_Your assignment_
Take the entries below and print all of them exactly, please.

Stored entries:
[Start of section]
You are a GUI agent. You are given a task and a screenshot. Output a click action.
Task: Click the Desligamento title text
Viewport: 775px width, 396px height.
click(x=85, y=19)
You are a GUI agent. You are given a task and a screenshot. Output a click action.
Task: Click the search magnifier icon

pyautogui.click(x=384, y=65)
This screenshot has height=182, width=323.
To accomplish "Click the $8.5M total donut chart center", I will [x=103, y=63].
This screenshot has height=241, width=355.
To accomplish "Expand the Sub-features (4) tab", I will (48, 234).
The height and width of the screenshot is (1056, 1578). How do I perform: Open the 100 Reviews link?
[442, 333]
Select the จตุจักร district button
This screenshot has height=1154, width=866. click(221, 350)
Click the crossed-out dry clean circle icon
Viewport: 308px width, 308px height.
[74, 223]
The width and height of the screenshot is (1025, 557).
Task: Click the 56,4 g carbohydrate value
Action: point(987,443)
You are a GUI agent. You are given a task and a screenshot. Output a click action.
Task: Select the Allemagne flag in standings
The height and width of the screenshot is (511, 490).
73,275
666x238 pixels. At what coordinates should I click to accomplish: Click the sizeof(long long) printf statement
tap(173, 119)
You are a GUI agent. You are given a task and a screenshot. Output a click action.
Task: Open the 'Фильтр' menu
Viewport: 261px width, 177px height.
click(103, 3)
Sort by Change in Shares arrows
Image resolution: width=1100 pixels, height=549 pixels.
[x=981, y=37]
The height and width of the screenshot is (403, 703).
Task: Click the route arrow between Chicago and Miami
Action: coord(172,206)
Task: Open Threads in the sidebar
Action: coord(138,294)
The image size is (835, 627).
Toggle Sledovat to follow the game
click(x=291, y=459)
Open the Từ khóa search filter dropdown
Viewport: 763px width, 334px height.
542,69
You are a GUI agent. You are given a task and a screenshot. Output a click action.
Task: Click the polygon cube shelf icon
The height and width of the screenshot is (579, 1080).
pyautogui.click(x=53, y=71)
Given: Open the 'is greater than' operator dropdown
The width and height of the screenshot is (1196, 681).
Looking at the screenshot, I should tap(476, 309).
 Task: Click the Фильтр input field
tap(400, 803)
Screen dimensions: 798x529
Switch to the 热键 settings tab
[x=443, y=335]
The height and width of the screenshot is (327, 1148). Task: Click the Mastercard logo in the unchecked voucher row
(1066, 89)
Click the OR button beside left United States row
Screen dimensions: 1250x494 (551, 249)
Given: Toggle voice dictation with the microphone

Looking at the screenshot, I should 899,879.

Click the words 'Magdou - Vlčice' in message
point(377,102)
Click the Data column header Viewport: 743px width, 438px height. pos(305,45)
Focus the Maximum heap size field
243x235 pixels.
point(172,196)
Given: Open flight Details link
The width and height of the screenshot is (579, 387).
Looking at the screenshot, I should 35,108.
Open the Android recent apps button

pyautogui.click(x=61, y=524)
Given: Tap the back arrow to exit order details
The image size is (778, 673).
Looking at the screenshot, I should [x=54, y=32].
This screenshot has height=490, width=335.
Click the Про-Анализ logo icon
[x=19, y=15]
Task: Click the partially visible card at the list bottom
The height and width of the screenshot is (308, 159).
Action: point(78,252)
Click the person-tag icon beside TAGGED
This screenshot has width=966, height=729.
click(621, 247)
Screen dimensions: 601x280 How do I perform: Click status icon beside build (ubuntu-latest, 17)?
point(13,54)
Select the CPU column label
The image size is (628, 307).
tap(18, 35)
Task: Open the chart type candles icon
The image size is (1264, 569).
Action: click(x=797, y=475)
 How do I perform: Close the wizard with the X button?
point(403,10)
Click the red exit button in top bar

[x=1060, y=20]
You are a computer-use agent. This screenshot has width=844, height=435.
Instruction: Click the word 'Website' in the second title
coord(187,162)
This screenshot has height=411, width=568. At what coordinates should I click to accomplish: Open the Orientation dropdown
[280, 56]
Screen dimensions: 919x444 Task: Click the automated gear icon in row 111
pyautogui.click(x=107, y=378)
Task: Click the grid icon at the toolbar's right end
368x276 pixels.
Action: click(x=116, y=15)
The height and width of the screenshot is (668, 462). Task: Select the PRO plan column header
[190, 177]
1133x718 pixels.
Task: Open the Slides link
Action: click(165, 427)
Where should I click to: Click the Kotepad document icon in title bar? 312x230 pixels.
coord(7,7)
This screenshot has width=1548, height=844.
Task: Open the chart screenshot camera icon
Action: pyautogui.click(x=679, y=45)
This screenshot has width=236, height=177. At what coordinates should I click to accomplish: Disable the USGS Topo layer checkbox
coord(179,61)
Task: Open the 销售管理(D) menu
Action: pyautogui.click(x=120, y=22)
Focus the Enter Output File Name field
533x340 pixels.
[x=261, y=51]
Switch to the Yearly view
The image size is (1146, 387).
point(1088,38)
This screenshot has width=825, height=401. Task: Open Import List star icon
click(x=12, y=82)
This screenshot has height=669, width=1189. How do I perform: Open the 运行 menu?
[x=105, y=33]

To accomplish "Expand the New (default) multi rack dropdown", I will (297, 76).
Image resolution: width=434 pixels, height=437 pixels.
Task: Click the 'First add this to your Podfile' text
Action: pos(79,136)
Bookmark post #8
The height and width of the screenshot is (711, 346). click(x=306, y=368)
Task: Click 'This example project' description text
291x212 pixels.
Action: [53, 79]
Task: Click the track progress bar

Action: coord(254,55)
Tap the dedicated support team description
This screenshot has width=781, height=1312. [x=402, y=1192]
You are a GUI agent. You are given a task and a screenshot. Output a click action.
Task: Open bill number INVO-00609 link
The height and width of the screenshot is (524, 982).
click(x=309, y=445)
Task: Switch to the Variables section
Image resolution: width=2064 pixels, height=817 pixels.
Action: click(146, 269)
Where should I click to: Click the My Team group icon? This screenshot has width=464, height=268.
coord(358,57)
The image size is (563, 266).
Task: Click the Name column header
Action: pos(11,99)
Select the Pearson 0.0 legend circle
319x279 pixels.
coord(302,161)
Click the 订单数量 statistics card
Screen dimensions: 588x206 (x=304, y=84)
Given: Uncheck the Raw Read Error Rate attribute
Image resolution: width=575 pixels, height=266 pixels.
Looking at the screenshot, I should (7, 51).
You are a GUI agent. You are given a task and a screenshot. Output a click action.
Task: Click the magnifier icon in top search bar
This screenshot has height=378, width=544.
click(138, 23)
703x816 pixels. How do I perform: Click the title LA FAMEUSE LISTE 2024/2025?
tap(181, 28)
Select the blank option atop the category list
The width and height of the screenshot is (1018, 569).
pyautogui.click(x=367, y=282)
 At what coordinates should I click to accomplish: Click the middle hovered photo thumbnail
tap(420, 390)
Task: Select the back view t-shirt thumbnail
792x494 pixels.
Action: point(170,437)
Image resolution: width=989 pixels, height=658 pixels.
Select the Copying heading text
[End of section]
_Output of the exercise_
You are a GUI agent. You are given a task and a screenshot. Output a click action.
Task: Click the Desligamento title text
Viewport: 775px width, 396px height.
click(x=85, y=19)
You are a GUI agent. You are given a task and a screenshot. Output a click action.
Task: Click the search magnifier icon

pyautogui.click(x=384, y=65)
This screenshot has height=182, width=323.
To accomplish "Click the $8.5M total donut chart center", I will [x=103, y=63].
This screenshot has height=241, width=355.
To accomplish "Expand the Sub-features (4) tab", I will (48, 234).
The height and width of the screenshot is (1056, 1578). How do I perform: Open the 100 Reviews link?
[442, 333]
Select the จตุจักร district button
This screenshot has height=1154, width=866. click(221, 350)
Click the crossed-out dry clean circle icon
Viewport: 308px width, 308px height.
[74, 223]
The width and height of the screenshot is (1025, 557).
Task: Click the 56,4 g carbohydrate value
Action: point(987,443)
You are a GUI agent. You are given a task and a screenshot. Output a click action.
Task: Select the Allemagne flag in standings
The height and width of the screenshot is (511, 490).
73,275
666x238 pixels. At what coordinates should I click to accomplish: Click the sizeof(long long) printf statement
tap(173, 119)
You are a GUI agent. You are given a task and a screenshot. Output a click action.
Task: Open the 'Фильтр' menu
Viewport: 261px width, 177px height.
click(103, 3)
Sort by Change in Shares arrows
Image resolution: width=1100 pixels, height=549 pixels.
[x=981, y=37]
The height and width of the screenshot is (403, 703).
Task: Click the route arrow between Chicago and Miami
Action: coord(172,206)
Task: Open Threads in the sidebar
Action: coord(138,294)
The image size is (835, 627).
Toggle Sledovat to follow the game
click(x=291, y=459)
Open the Từ khóa search filter dropdown
Viewport: 763px width, 334px height.
542,69
You are a GUI agent. You are given a task and a screenshot. Output a click action.
Task: Click the polygon cube shelf icon
The height and width of the screenshot is (579, 1080).
pyautogui.click(x=53, y=71)
Given: Open the 'is greater than' operator dropdown
The width and height of the screenshot is (1196, 681).
Looking at the screenshot, I should tap(476, 309).
 Task: Click the Фильтр input field
tap(400, 803)
Screen dimensions: 798x529
Switch to the 热键 settings tab
[x=443, y=335]
The height and width of the screenshot is (327, 1148). Task: Click the Mastercard logo in the unchecked voucher row
(1066, 89)
Click the OR button beside left United States row
Screen dimensions: 1250x494 (551, 249)
Given: Toggle voice dictation with the microphone

Looking at the screenshot, I should 899,879.

Click the words 'Magdou - Vlčice' in message
point(377,102)
Click the Data column header Viewport: 743px width, 438px height. pos(305,45)
Focus the Maximum heap size field
243x235 pixels.
point(172,196)
Given: Open flight Details link
The width and height of the screenshot is (579, 387).
Looking at the screenshot, I should 35,108.
Open the Android recent apps button

pyautogui.click(x=61, y=524)
Given: Tap the back arrow to exit order details
The image size is (778, 673).
Looking at the screenshot, I should [x=54, y=32].
This screenshot has height=490, width=335.
Click the Про-Анализ logo icon
[x=19, y=15]
Task: Click the partially visible card at the list bottom
The height and width of the screenshot is (308, 159).
Action: point(78,252)
Click the person-tag icon beside TAGGED
This screenshot has width=966, height=729.
click(621, 247)
Screen dimensions: 601x280 How do I perform: Click status icon beside build (ubuntu-latest, 17)?
point(13,54)
Select the CPU column label
The image size is (628, 307).
tap(18, 35)
Task: Open the chart type candles icon
The image size is (1264, 569).
Action: click(x=797, y=475)
 How do I perform: Close the wizard with the X button?
point(403,10)
Click the red exit button in top bar

[x=1060, y=20]
You are a computer-use agent. This screenshot has width=844, height=435.
Instruction: Click the word 'Website' in the second title
coord(187,162)
This screenshot has height=411, width=568. At what coordinates should I click to accomplish: Open the Orientation dropdown
[280, 56]
Screen dimensions: 919x444 Task: Click the automated gear icon in row 111
pyautogui.click(x=107, y=378)
Task: Click the grid icon at the toolbar's right end
368x276 pixels.
Action: click(x=116, y=15)
The height and width of the screenshot is (668, 462). Task: Select the PRO plan column header
[190, 177]
1133x718 pixels.
Task: Open the Slides link
Action: click(165, 427)
Where should I click to: Click the Kotepad document icon in title bar? 312x230 pixels.
coord(7,7)
This screenshot has width=1548, height=844.
Task: Open the chart screenshot camera icon
Action: pyautogui.click(x=679, y=45)
This screenshot has width=236, height=177. At what coordinates should I click to accomplish: Disable the USGS Topo layer checkbox
coord(179,61)
Task: Open the 销售管理(D) menu
Action: pyautogui.click(x=120, y=22)
Focus the Enter Output File Name field
533x340 pixels.
[x=261, y=51]
Switch to the Yearly view
The image size is (1146, 387).
point(1088,38)
This screenshot has width=825, height=401. Task: Open Import List star icon
click(x=12, y=82)
This screenshot has height=669, width=1189. How do I perform: Open the 运行 menu?
[x=105, y=33]

To accomplish "Expand the New (default) multi rack dropdown", I will (297, 76).
Image resolution: width=434 pixels, height=437 pixels.
Task: Click the 'First add this to your Podfile' text
Action: pos(79,136)
Bookmark post #8
The height and width of the screenshot is (711, 346). click(x=306, y=368)
Task: Click 'This example project' description text
291x212 pixels.
Action: [53, 79]
Task: Click the track progress bar

Action: coord(254,55)
Tap the dedicated support team description
This screenshot has width=781, height=1312. [x=402, y=1192]
You are a GUI agent. You are given a task and a screenshot. Output a click action.
Task: Open bill number INVO-00609 link
The height and width of the screenshot is (524, 982).
click(x=309, y=445)
Task: Switch to the Variables section
Image resolution: width=2064 pixels, height=817 pixels.
Action: click(146, 269)
Where should I click to: Click the My Team group icon? This screenshot has width=464, height=268.
coord(358,57)
The image size is (563, 266).
Task: Click the Name column header
Action: pos(11,99)
Select the Pearson 0.0 legend circle
319x279 pixels.
coord(302,161)
Click the 订单数量 statistics card
Screen dimensions: 588x206 (x=304, y=84)
Given: Uncheck the Raw Read Error Rate attribute
Image resolution: width=575 pixels, height=266 pixels.
Looking at the screenshot, I should (7, 51).
You are a GUI agent. You are given a task and a screenshot. Output a click action.
Task: Click the magnifier icon in top search bar
This screenshot has height=378, width=544.
click(138, 23)
703x816 pixels. How do I perform: Click the title LA FAMEUSE LISTE 2024/2025?
tap(181, 28)
Select the blank option atop the category list
The width and height of the screenshot is (1018, 569).
pyautogui.click(x=367, y=282)
 At what coordinates should I click to accomplish: Click the middle hovered photo thumbnail
tap(420, 390)
Task: Select the back view t-shirt thumbnail
792x494 pixels.
Action: point(170,437)
Image resolution: width=989 pixels, height=658 pixels.
Select the Copying heading text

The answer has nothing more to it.